■ Written task
Copy the material below, swapping "computer-use agent" for "GUI agent" and leaving everything else unchanged. Leave out the pictures.

Word and element location data:
###

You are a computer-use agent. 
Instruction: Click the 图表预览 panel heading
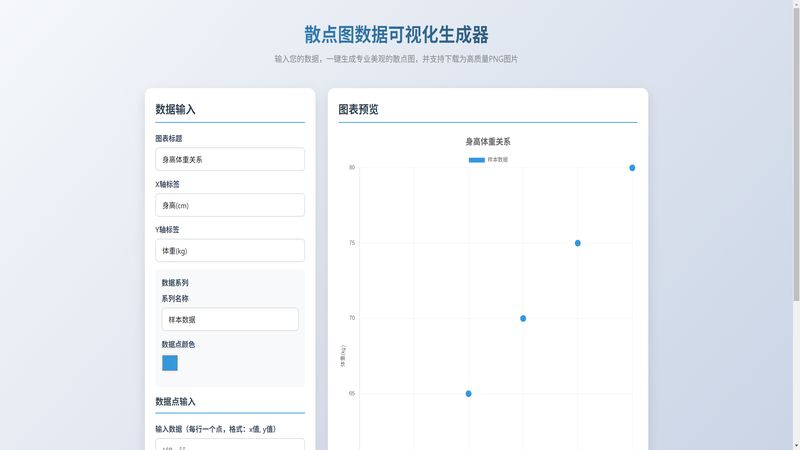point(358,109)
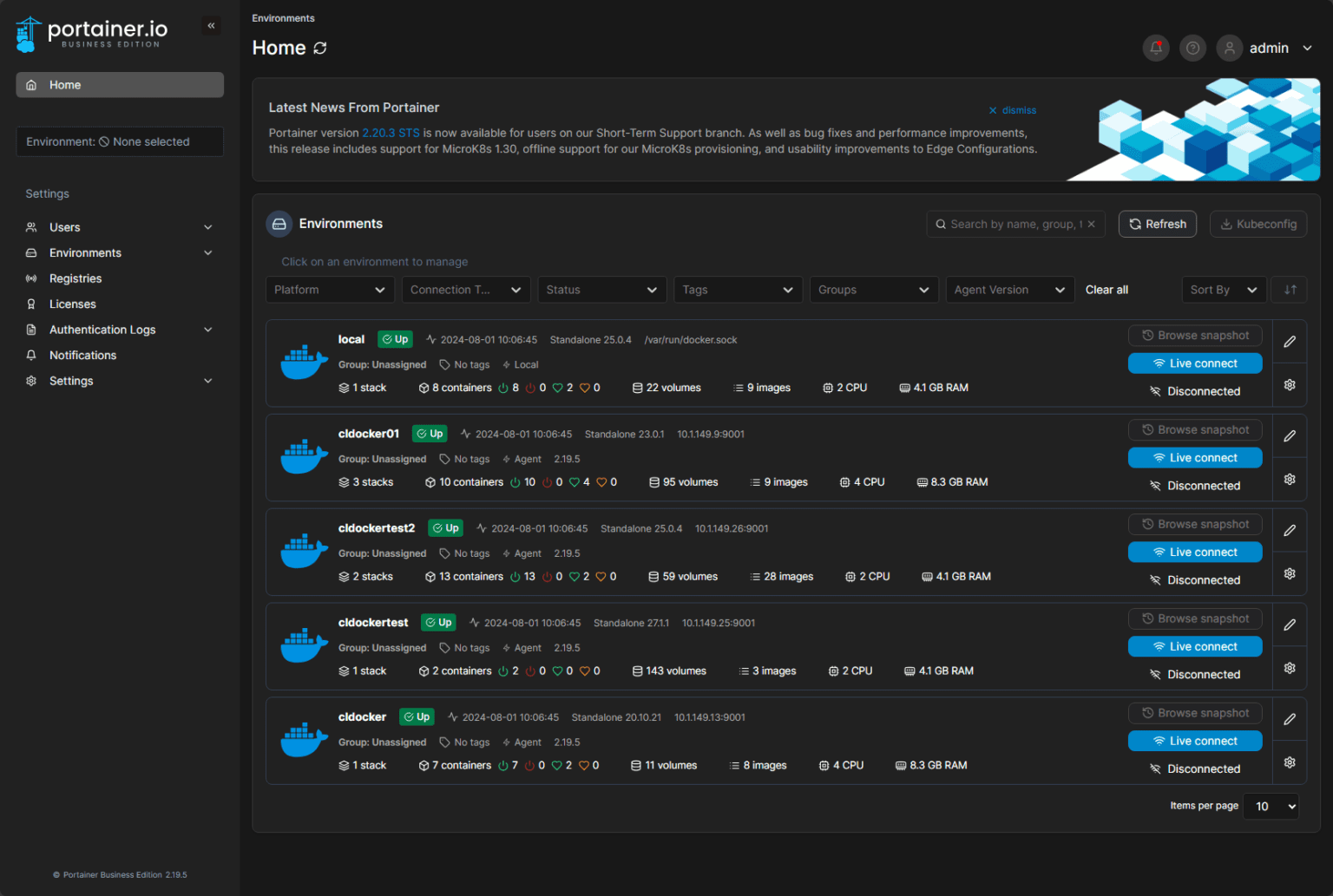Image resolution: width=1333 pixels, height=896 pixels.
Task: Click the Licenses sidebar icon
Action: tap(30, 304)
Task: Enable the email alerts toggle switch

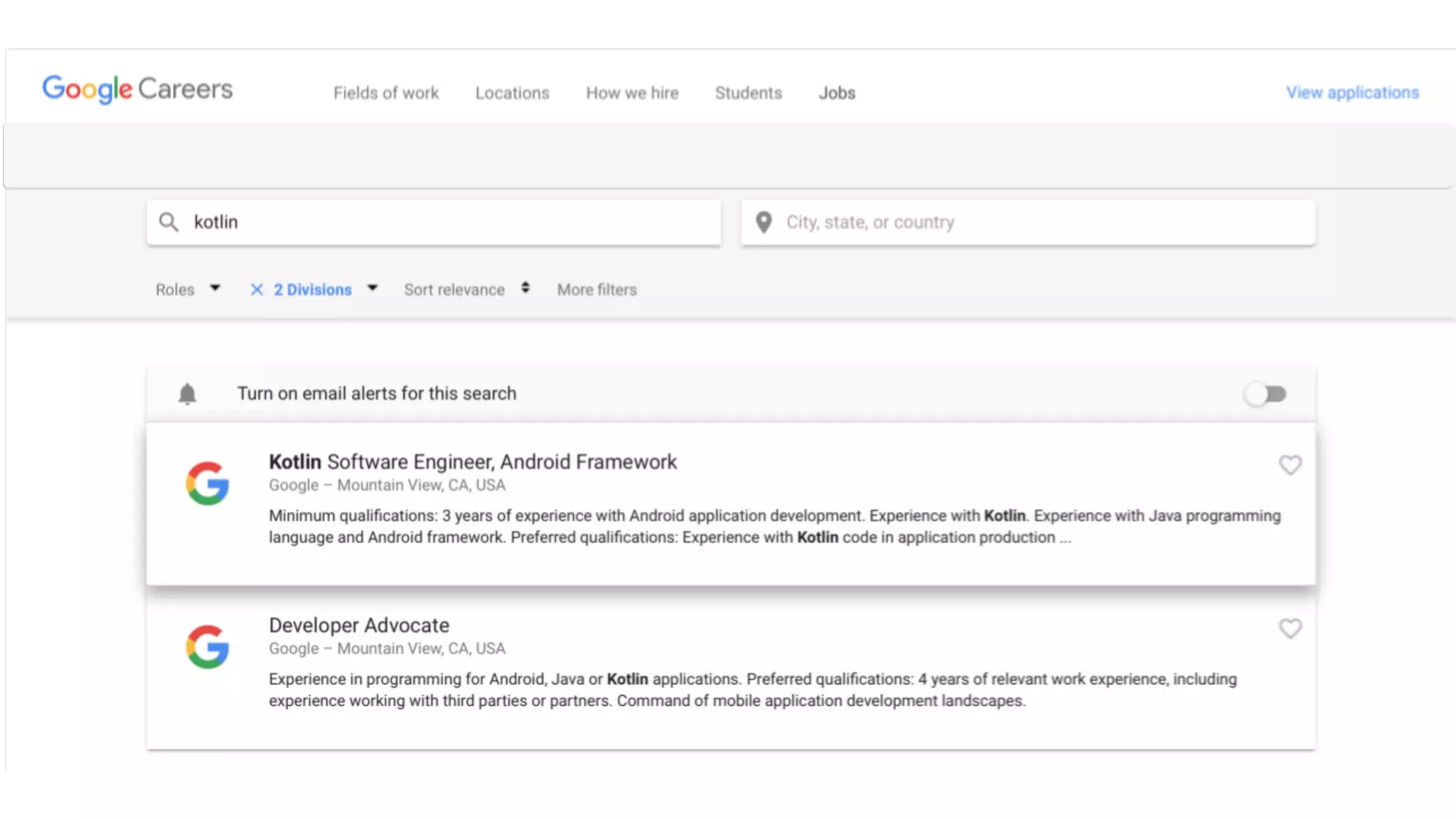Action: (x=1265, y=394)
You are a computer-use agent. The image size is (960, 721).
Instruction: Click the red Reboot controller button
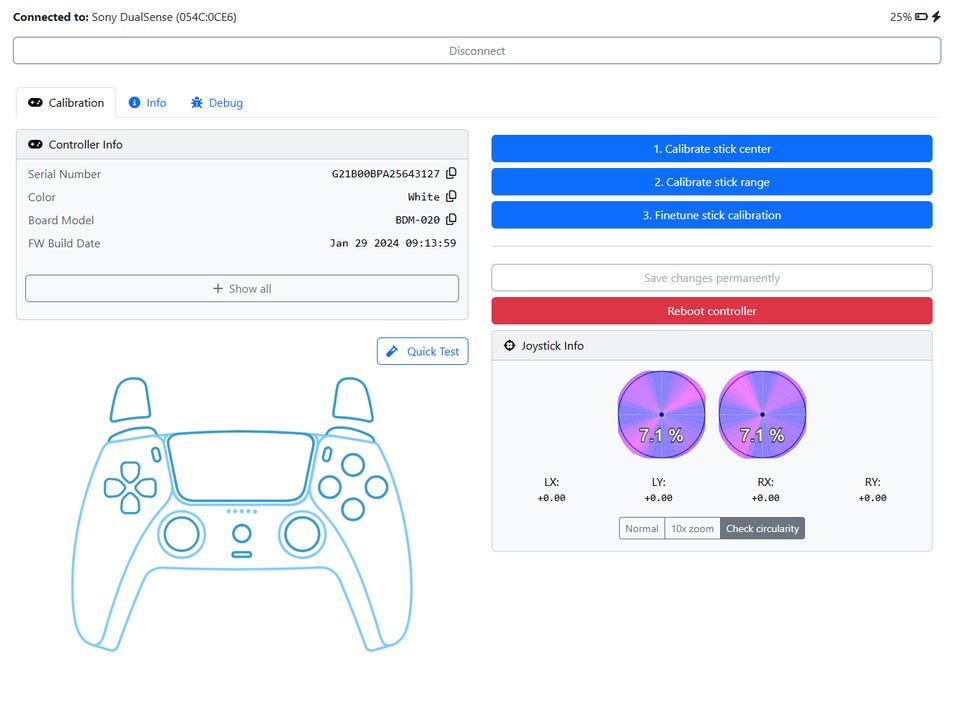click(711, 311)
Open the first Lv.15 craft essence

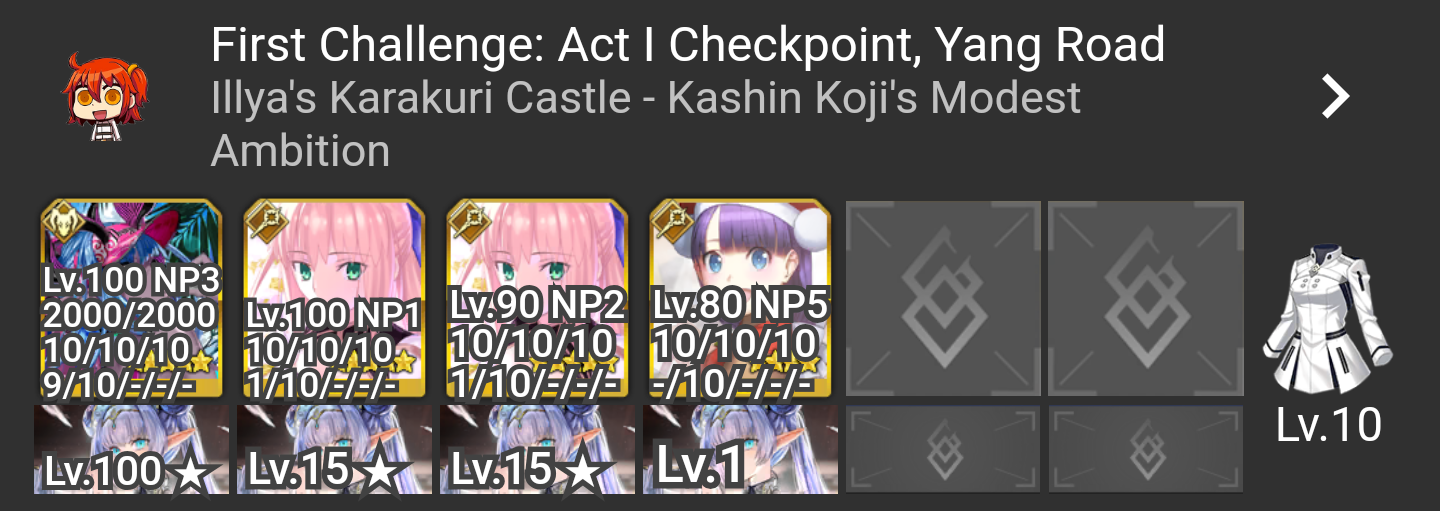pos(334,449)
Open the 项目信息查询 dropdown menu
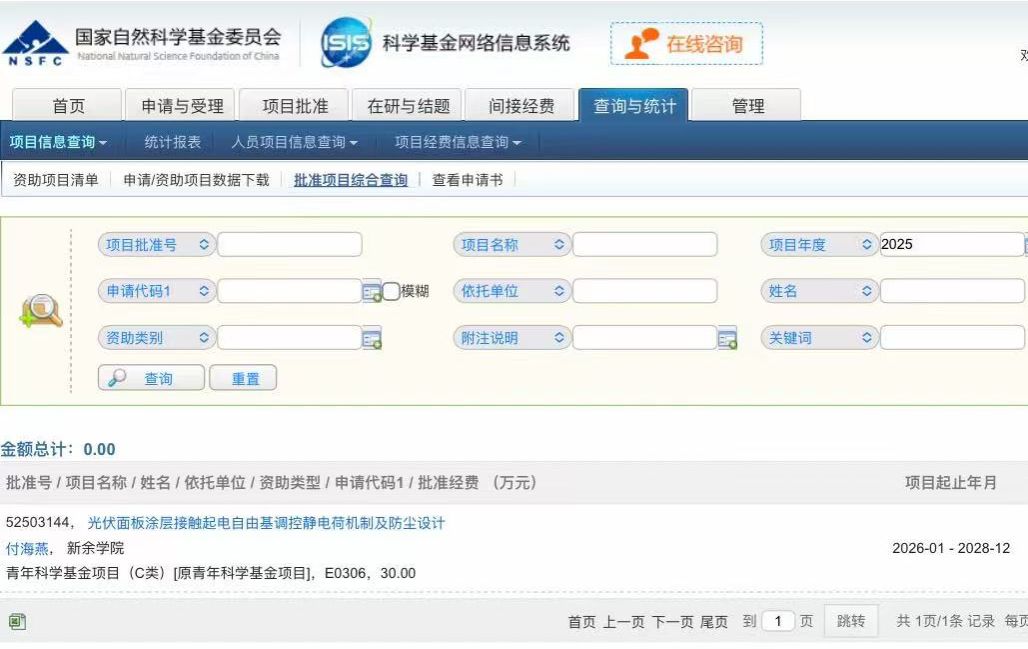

###

■ Problem solution
You are a GUI agent. 
Instruction: Click the 图表预览 panel heading
point(358,109)
Image resolution: width=1333 pixels, height=896 pixels.
Task: Click the Licenses sidebar icon
Action: tap(30, 304)
Task: Enable the email alerts toggle switch

Action: (x=1265, y=394)
You are a GUI agent. The image size is (960, 721).
Instruction: Click the red Reboot controller button
click(711, 311)
Open the first Lv.15 craft essence

pos(334,449)
Open the 项目信息查询 dropdown menu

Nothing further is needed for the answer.